[Begin]

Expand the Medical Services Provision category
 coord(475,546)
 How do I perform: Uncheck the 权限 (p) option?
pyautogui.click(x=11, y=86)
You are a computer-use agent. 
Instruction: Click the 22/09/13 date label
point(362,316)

[End]
[Begin]

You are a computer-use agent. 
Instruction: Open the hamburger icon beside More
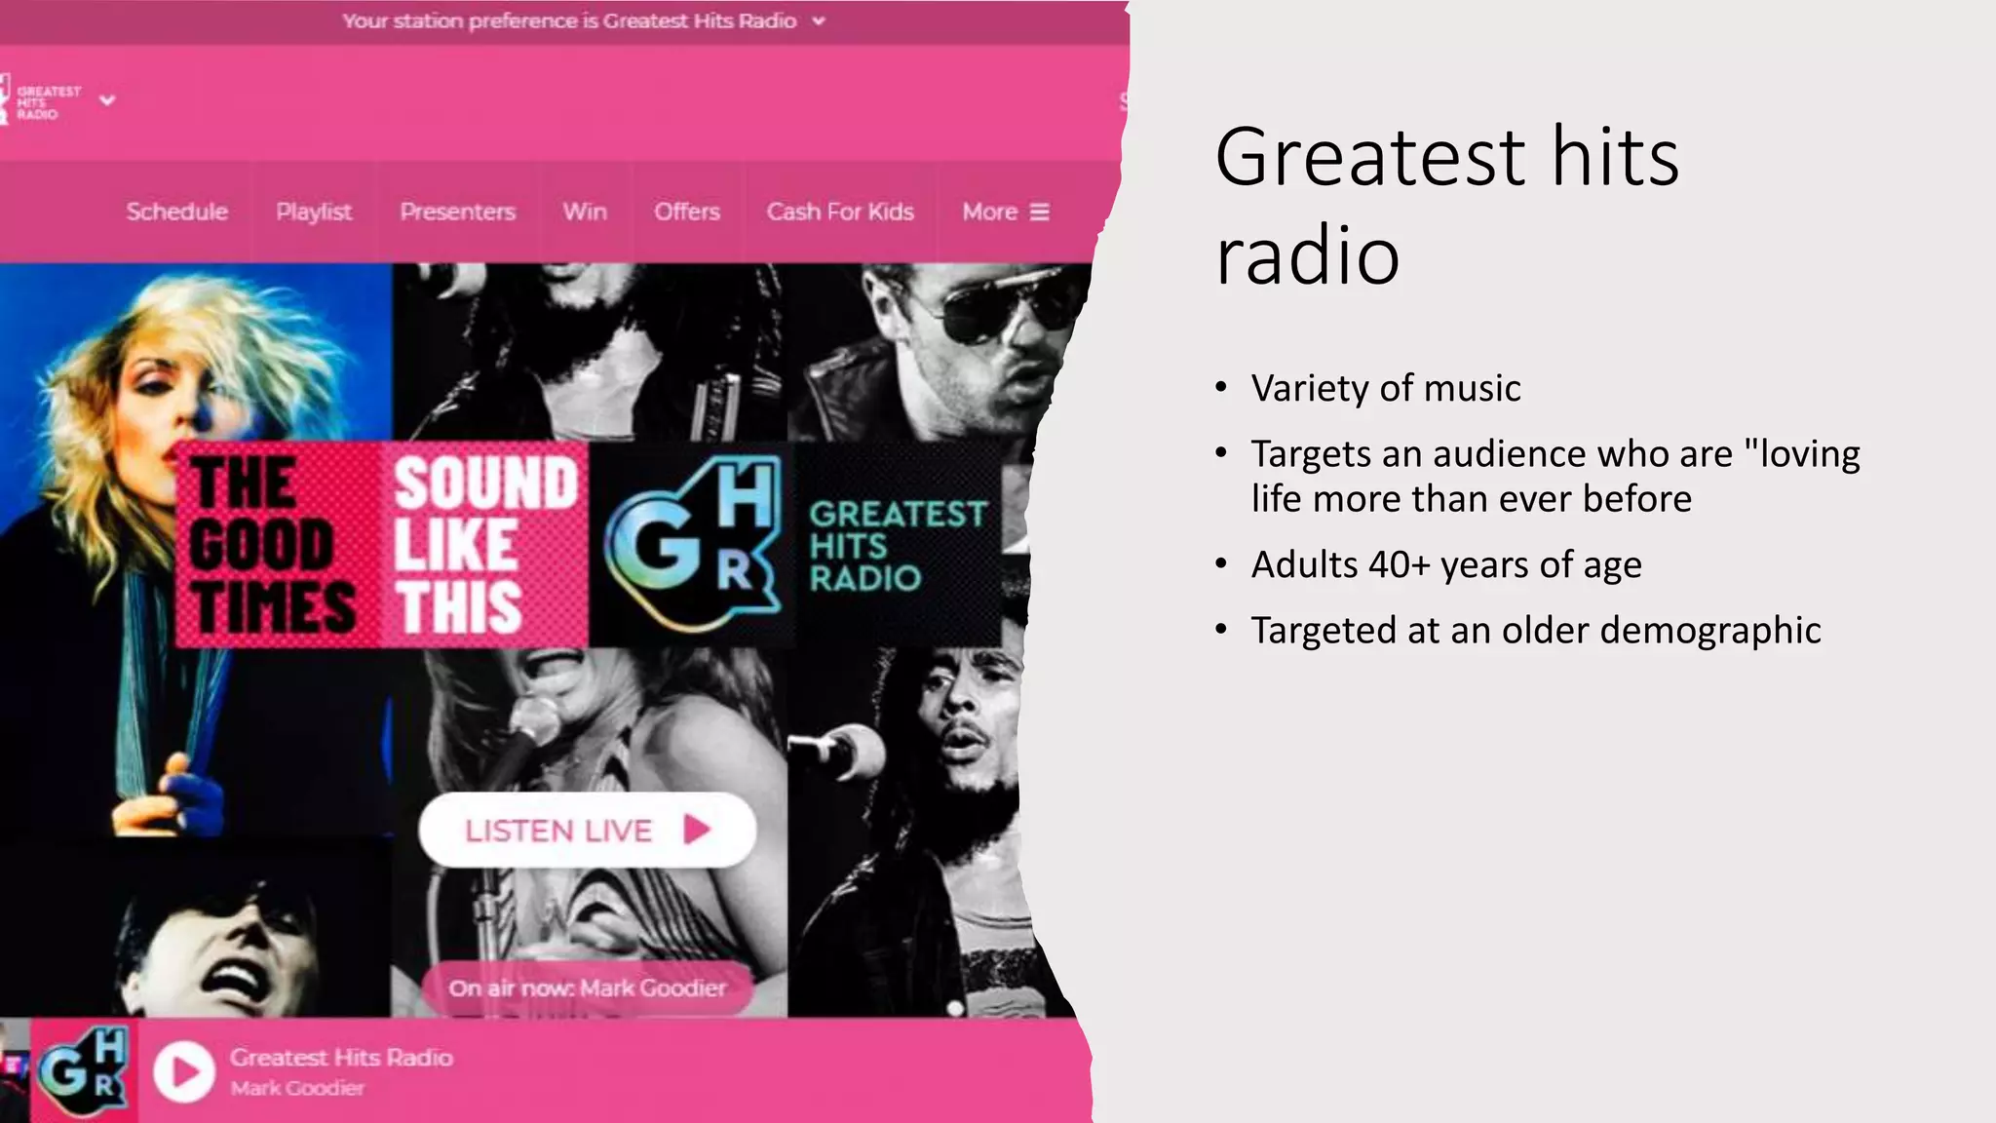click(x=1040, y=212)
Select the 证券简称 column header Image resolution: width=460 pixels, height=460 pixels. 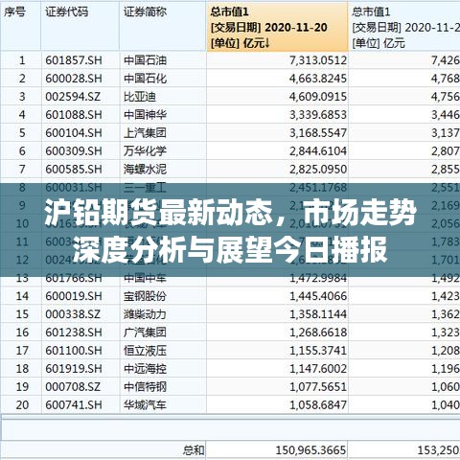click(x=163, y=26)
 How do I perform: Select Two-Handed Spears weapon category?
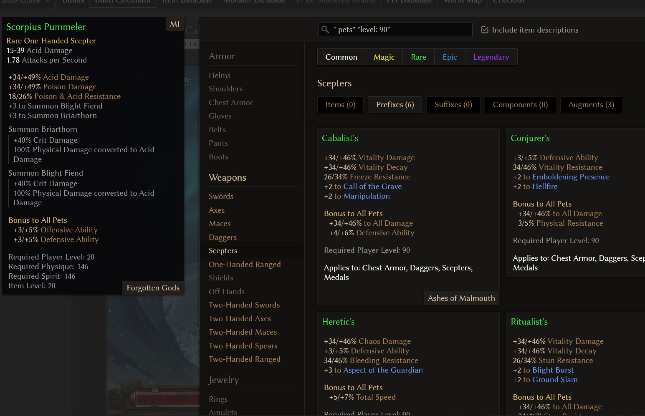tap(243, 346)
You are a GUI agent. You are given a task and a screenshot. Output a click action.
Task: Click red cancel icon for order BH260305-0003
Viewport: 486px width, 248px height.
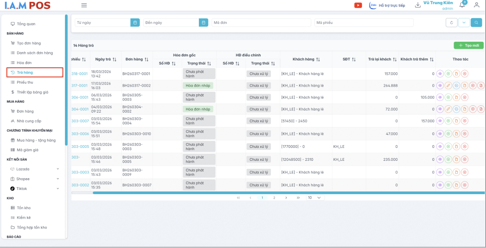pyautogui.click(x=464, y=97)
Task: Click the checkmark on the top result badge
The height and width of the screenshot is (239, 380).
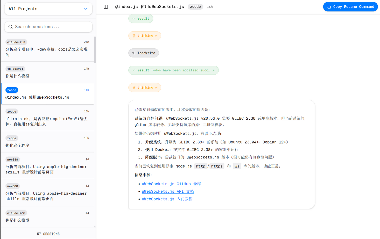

[End]

Please report each line in the entries above that contains the word "screenshot".

You are a GUI agent. You are given a task and a screenshot. Output a click action.
The height and width of the screenshot is (239, 380).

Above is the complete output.